Agora, com esta decisão, autoridades de saúde poderão assegurar que a proteção será mantida a partir da rotina de imunização de crianças.
Com a medida da OMS, as agências da ONU poderão comprar a vacina para uso rotineiro em programas de imunização nos países do cinturão, e ela serve ainda como um endosso de qualidade a outros países interessados em adquiri-la em eventuais surtos.

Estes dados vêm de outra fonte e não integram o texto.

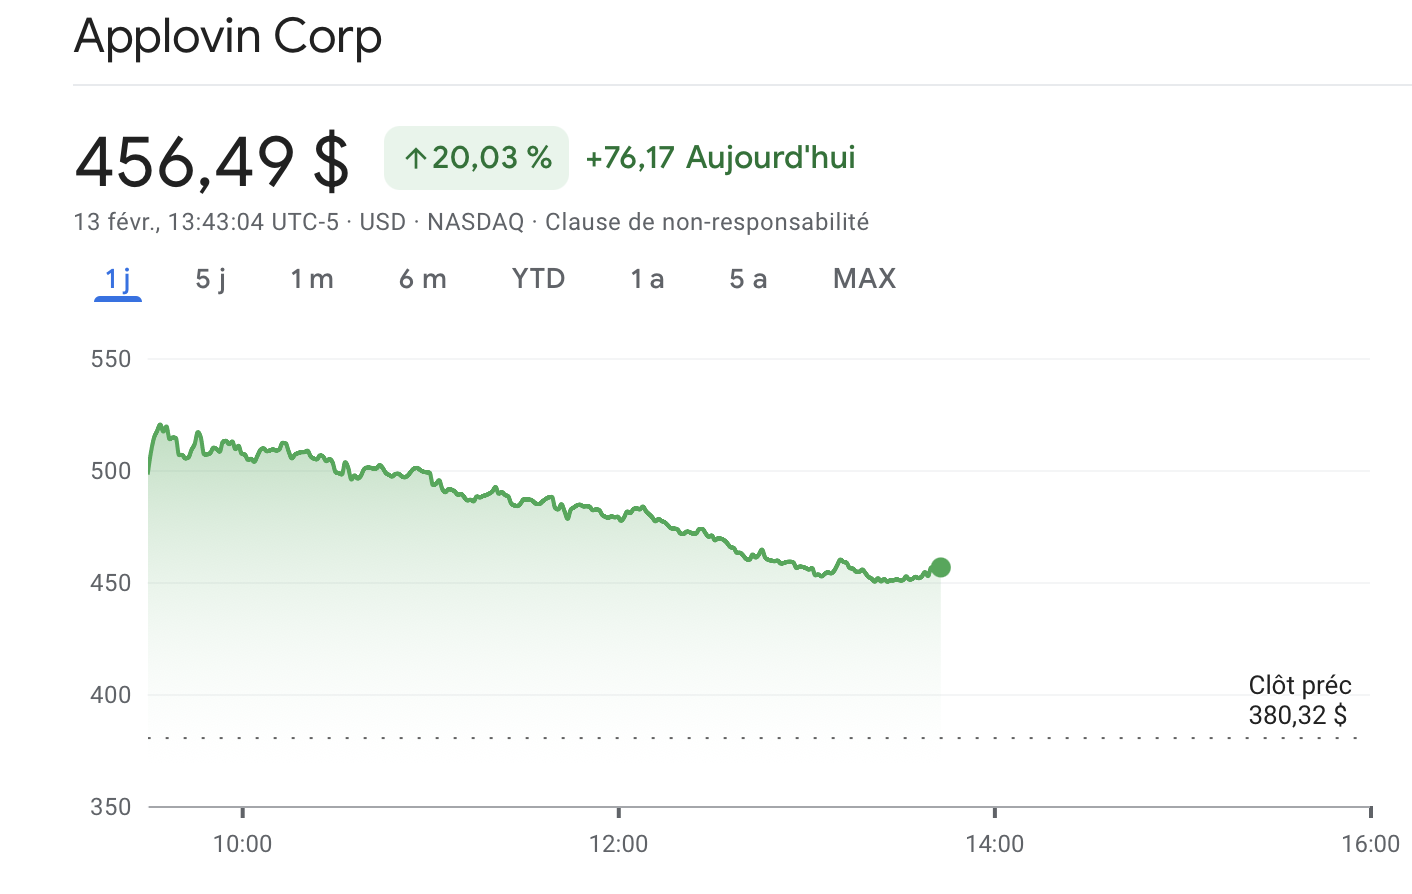Click the Clôt préc 380,32 $ label
This screenshot has width=1412, height=894.
click(x=1299, y=700)
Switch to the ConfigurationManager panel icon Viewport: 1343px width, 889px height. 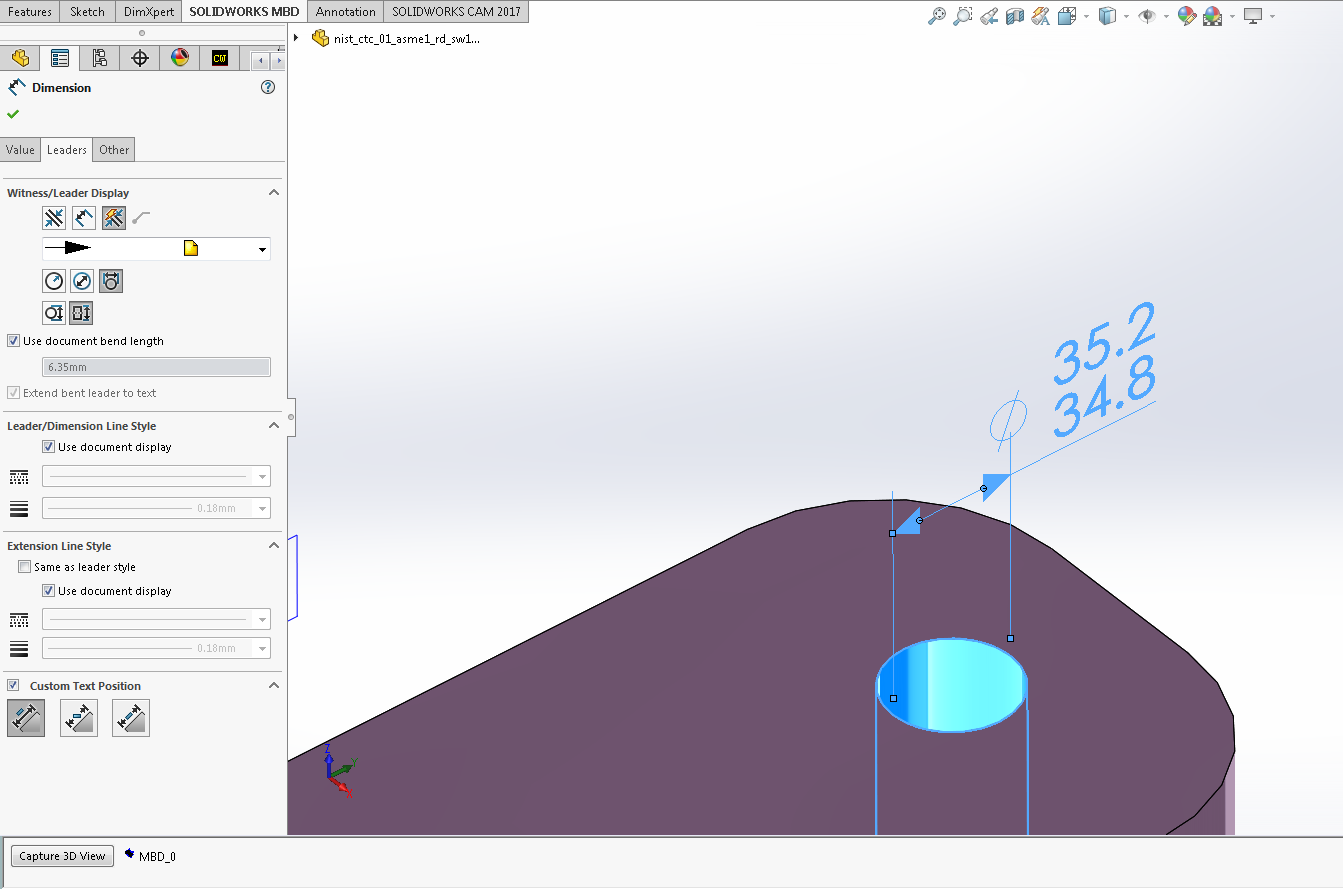(99, 58)
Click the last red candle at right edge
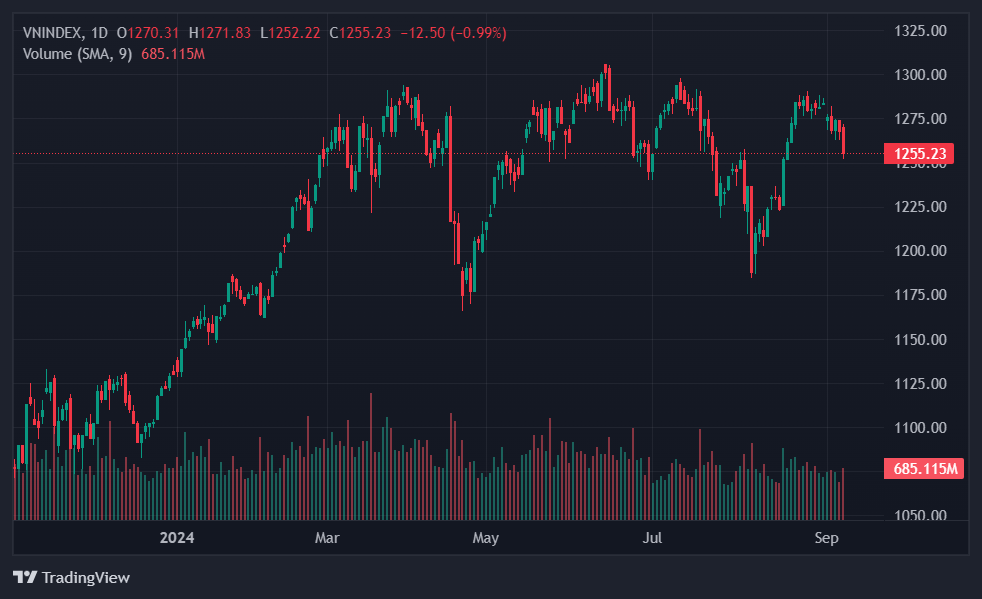The height and width of the screenshot is (599, 982). click(x=844, y=141)
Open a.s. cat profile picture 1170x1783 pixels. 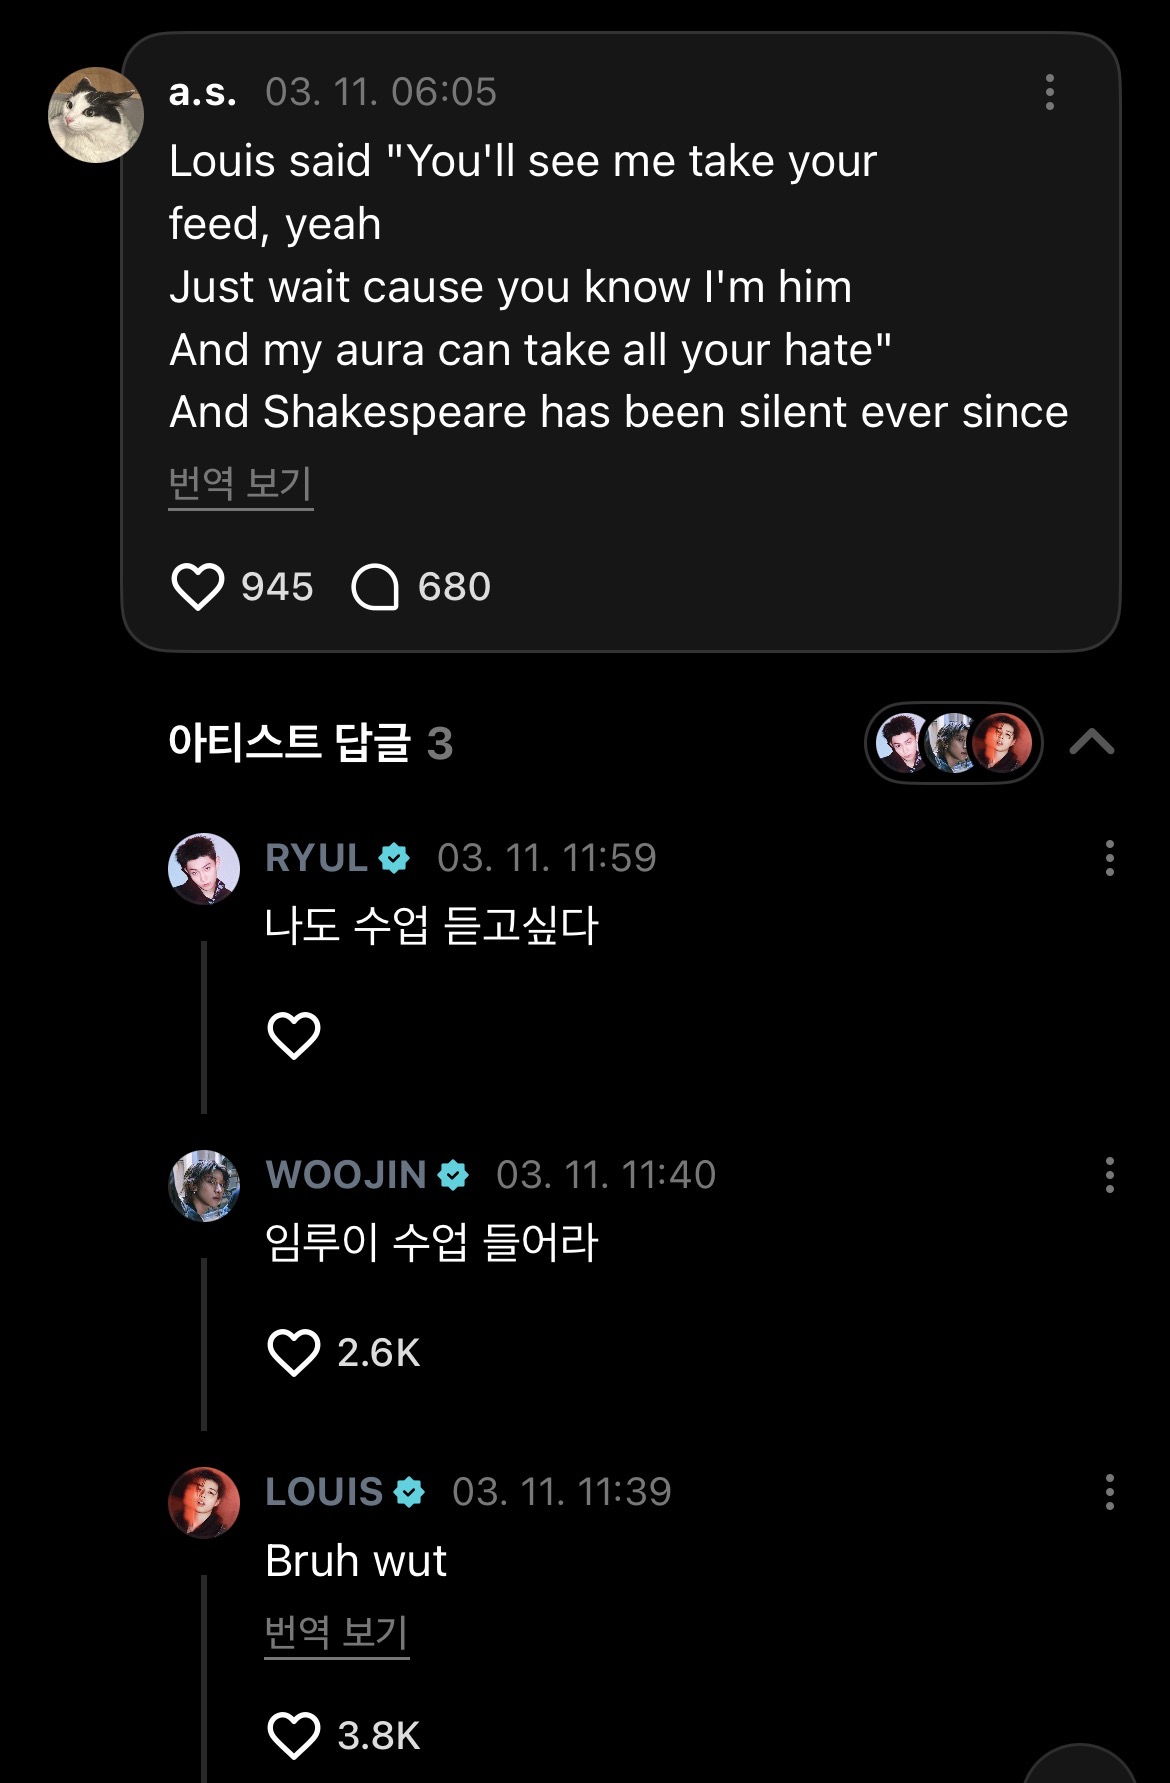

Desde que começaram as campanhas, em 2010, a vacina já foi administrada em 215 milhões de pessoas em 15 países do cinturão da meningite: Benim, Burkina Faso, Camarões, Chade, Costa do Marfim, Etiópia, Gana, Mali, Níger, Mauritânia, Nigéria, Senegal, Sudão, Togo e Gâmbia. A eficácia maior foi confirmada no Chade, em 2012, quando pesquisadores revelaram uma dramática redução na transmissão e incidência da meningite A, uma queda de mais de 90% após a vacinação.
A OMS informou que já vem trabalhando com os países africanos para assegurar uma transição tranquila entre as campanhas ocasionais e o programa de imunização definitivo. Sete países — Burkina Faso, Camarões, Chade, Gana, Mali, Níger e Nigéria — vão introduzir a vacina já neste início de 2015.
— Estamos a meio caminho de introduzir a vacina no cinturão da meningite, e as primeiras ações foram de muito sucesso, mas ainda não podemos declarar uma vitória contra a epidemia na África Subsaariana — comentou Jean-Marie Okwo-Bele, diretor do Departamento de Imunização da OMS.
— Se dormirmos sobre os louros e não acabarmos o trabalho, as epidemias retornarão de forma mais grave nos próximos anos. A eliminação das epidemias vai demandar um comprometimento político dos países do cinturão para completar as campanhas temporárias e introduzir o programa de vacinação. Assim, e apenas assim, vamos vencer esta batalha.
Doença com letalidade de até 40%
Presidente da Sociedade Brasileira de Imunizações (SBIm), Isabela Balallai afirma que a notícia é boa não apenas para a África, mas para todo o mundo:
— Com a globalização, o mundo fica cada vez menor. O controle nesse cinturão minimiza o risco de que a doença volte a países em que a não é prevalente, não só por meio de pessoas que para lá viajam como para pessoas que vêm de lá. Hoje, para se evitar uma doença, é preciso ação global.
A meningite pode ser causada tanto por vírus quanto bactérias, sendo essa última modalidade a mais grave e com chances de provocar epidemias. Há 13 sorogrupos identificados, porém os mais comuns são A, B, C, Y e W135. Estas bactérias causam inflamações das membranas que revestem o sistema nervoso central e inflamações generalizadas. Acometem geralmente crianças e adultos jovens, mas no caso de epidemias também podem atingir outras faixas etárias. É uma doença de evolução rápida e muito letal. Segundo Isabela, o tipo da doença em questão tem até 40% de letalidade, no caso de países pobres, onde o acesso a tratamento é dificultado.
— É uma doença grave, que deixa sequelas neurológicas e pode levar à amputação de membros. É rápida e muito agressiva, capaz de matar em 24 horas. Mesmo em países que têm uma boa estrutura de saúde, com condições de tratamento, a letalidade não é menor do que 10%.